A patient’s entire medical journey lives in digital health records, but those records can be wrong, incomplete or missing important information. That’s especially true when patients have multiple physicians who are managing their care for chronic diseases. The UCF patented algorithm uses computer science and mathematics to digitally map electronic medical records and find inconsistencies in diagnoses, illness staging and follow-up care.

“These patients can have 10 different doctors using 10 different electronic health record systems,” said Dr. Nasir. “This digital mapping tool helps all the providers stay on the same page. And it helps patients. Many are on patient portals and have access to their electronic health records. They see one doctor has put their disease as Stage 1 and the other at Stage 2 and they are confused and worried.”

Dr. Gurupur compares missing information in the electronic health records (EHR) that hospitals and doctor’s offices keep to a leaking pipe. If you don’t know where the leak is, you can’t fix it, he says, and soon the house can flood. The same dangers can happen in healthcare. A recent study by Dr. Gurupur revealed that a critical percent of digital health records contained missing information. For example, a primary care physician notes that a patient showed mild dementia at an appointment a year ago. But notes from the latest appointment make no mention of dementia. Or a patient with limited English fluency doesn’t tell the doctor they are on a drug for diabetes. So the new doctor prescribes a new drug for diabetes – even though the patient may still be taking the old one.

Dr. Varadraj Gurupur

While electronic health records have been in use for more than a decade, healthcare is just “scratching the surface” of how to better use this data to improve care, Dr. Gurupur said. “We are just beginning to identify some of the challenges that need to be met.”

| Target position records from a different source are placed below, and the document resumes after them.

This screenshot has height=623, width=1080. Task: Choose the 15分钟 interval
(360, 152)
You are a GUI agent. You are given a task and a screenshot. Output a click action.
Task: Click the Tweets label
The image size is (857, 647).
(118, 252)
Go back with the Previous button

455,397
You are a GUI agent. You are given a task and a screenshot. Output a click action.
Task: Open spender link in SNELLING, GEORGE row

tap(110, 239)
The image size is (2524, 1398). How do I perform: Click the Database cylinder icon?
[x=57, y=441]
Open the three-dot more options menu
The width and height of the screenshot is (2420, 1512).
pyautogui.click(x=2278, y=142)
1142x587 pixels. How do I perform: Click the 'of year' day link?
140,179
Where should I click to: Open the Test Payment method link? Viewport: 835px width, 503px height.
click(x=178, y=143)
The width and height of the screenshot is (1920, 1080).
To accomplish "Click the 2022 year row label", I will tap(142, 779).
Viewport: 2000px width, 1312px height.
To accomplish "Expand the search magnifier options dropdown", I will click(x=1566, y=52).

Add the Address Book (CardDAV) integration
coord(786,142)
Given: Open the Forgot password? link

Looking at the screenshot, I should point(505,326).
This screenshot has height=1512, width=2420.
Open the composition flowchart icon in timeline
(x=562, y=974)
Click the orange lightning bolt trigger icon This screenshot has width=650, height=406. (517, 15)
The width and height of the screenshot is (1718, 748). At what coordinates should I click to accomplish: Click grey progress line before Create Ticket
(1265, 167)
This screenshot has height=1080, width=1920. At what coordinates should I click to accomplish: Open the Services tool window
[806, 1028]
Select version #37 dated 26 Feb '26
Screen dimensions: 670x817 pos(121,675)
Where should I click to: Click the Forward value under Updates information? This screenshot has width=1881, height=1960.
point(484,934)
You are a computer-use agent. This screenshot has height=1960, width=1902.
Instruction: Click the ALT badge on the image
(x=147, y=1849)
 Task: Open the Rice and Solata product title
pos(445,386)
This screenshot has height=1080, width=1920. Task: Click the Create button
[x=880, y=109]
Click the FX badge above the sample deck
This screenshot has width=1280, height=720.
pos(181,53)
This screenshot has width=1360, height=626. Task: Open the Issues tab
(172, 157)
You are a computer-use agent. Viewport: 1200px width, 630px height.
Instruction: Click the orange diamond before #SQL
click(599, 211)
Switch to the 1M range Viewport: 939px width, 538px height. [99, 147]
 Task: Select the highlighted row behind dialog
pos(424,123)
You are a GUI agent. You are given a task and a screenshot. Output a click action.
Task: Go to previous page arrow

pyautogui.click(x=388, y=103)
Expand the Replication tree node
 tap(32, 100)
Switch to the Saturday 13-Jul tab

The two hope that the patient will encourage clinics and health systems to use the digital mapping to identify missing information that will improve care. They note that the mapping can also help providers better reflect the health status of their patients to improve insurance reimbursements.

Dr. Nasir recently completed his internal medicine residency at Mayo Clinic in Jacksonville, where he also completed a master’s degree in health informatics at Northwestern University. He is focusing his practice on lifestyle medicine and ways that changes in diet, exercise, stress and other factors can improve care of chronic conditions. He said he uses data and electronic information daily with his patients – for example, showing them data on how their risk for heart disease can be lowered by exercise, reducing cholesterol and quitting smoking.

He came to UCF’s medical school after working in finance and says he was horrified that banks had better access to digital information for quality control than did healthcare providers. That’s why he began working with Dr. Gurupur. He says research and the FIRE module were an important part of his training, noting that last week was the College of Medicine’s 15th FIRE Conference, where medical students present their research. UCF is unique nationally because it requires all M.D. students to complete the two-year scientific research project as a way to better understand research, build their “spirit of inquiry” and add to medicine’s knowledge.

“Research has been such a bridge for me in medicine,” he said. “I can see 25 or 30 patients in a day and directly impact their lives. Research that improves patient care allows me to have a positive impact on a larger scale.”